Elizabeth Ann, unfortunately, didn’t always take good advice.

“I’m going down to look for Tony,” she said firmly. “You stay there so you can tell Uncle Hiram where I’ve gone.”

And down the steps went Miss Elizabeth Ann, into a perfectly strange cellar.

It wasn’t dark—that is, it wasn’t so very dark. She began to call softly for Tony as she went down the steps and when she found herself on the cement floor she thought she saw him moving among the shadows. But when she walked toward what she thought was the cat, Elizabeth Ann discovered that it was only a piece of wood someone had dropped as they carried an armful up for the fire.

“Here, Tony, Tony!” called Elizabeth Ann.

The cellar seemed to have little rooms arranged around it—Elizabeth Ann wrinkled her nose at the spaces where coal and wood were piled, and the potatoes and onions and other vegetables heaped in neat piles in some of the other rooms. But when she came to a place just lined with shelves, Elizabeth Ann paused. She forgot Tony for a moment, too.
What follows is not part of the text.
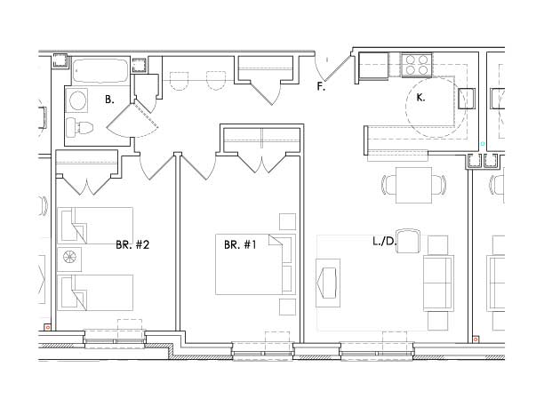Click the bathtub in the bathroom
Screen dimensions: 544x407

“It looks like the pantry Aunt Hester had in her house,” thought Elizabeth Ann.

These shelves were filled with glass jars, just as Aunt Hester’s shelves had been filled. Elizabeth Ann knew what was in the jars—fruit and jam and jellies—perhaps vegetables, too. She opened the gate made of slats and went in to have a better look.

“I thought so!” said a sharp voice behind her. “I’m not a bit surprised. Put out your hand!”

Too surprised to disobey, Elizabeth Ann held out her little right hand.